→ **AVAILABLE DATA**
-*-

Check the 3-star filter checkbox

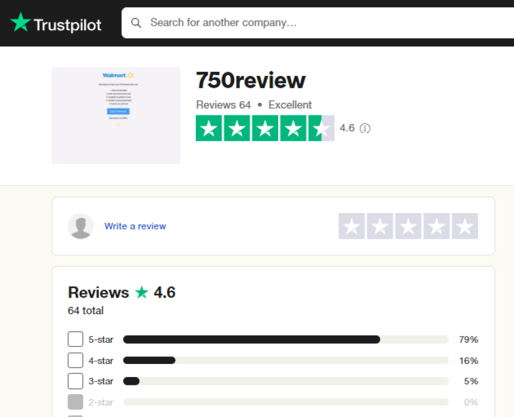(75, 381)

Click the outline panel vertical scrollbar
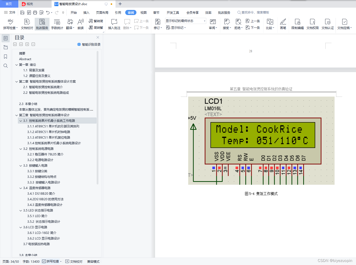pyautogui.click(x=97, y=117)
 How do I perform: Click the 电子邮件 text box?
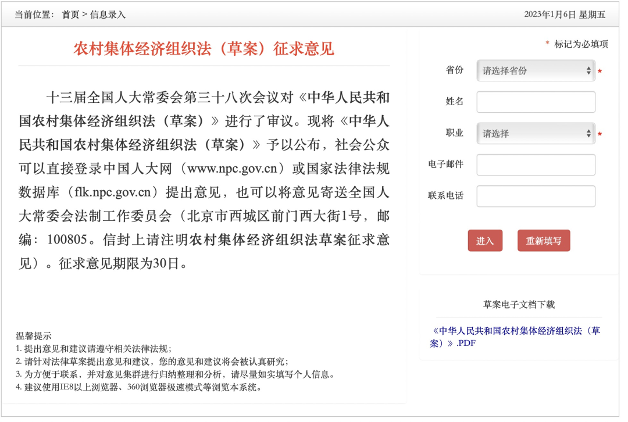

-*-

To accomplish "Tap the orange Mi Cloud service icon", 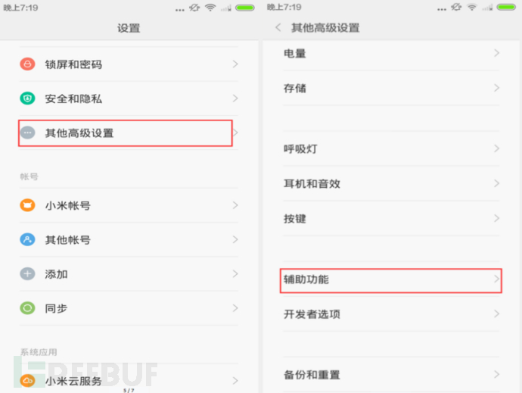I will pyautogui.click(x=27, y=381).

-*-

→ **TASK**
Everything from the line above that contains "Check the 3-star filter checkbox" down to the line that contains "How do I perform: Click the 电子邮件 text box?" must be reproduced exactly, both ends included. Omit the pictures.

→ **SOLUTION FOR THIS PROBLEM**
Check the 3-star filter checkbox

(75, 381)

Click the outline panel vertical scrollbar
pyautogui.click(x=97, y=117)
 How do I perform: Click the 电子邮件 text box?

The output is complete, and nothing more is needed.